Task goal> Reproduce all of the data below word for word, omitting the pictures.

________

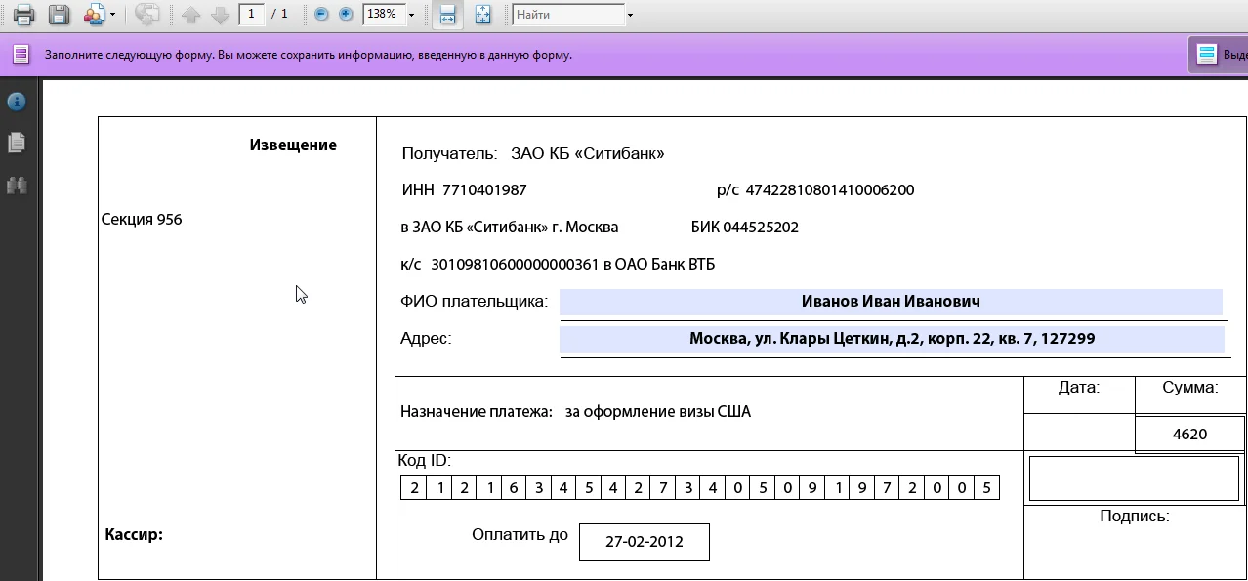Click the Адрес form field
The image size is (1248, 581).
(x=891, y=339)
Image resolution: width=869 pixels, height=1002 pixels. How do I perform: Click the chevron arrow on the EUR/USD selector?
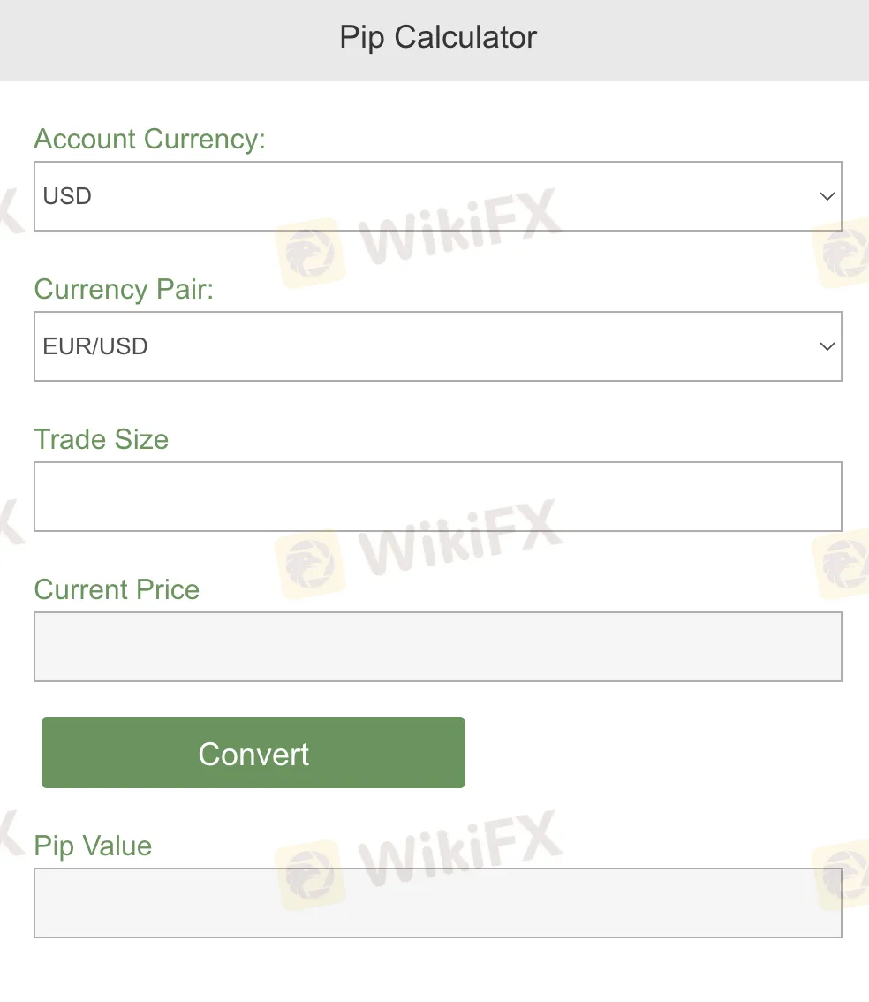click(x=827, y=346)
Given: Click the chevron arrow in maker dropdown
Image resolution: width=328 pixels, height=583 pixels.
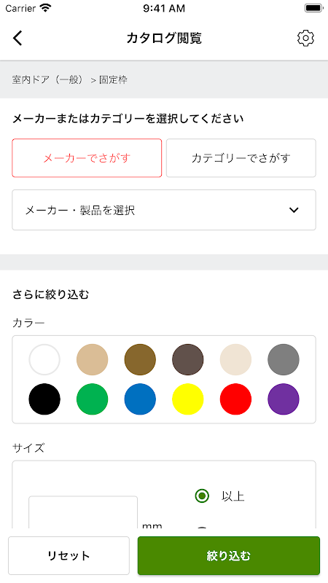Looking at the screenshot, I should (294, 210).
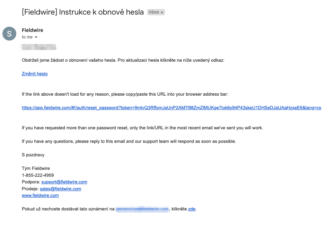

________

Final answer>
Click the Адрес form field
The image size is (1248, 581).
(x=891, y=339)
Image resolution: width=869 pixels, height=1002 pixels. How do I perform: Click the chevron arrow on the EUR/USD selector?
click(x=827, y=346)
Given: Click the chevron arrow in maker dropdown
Image resolution: width=328 pixels, height=583 pixels.
Looking at the screenshot, I should (294, 210).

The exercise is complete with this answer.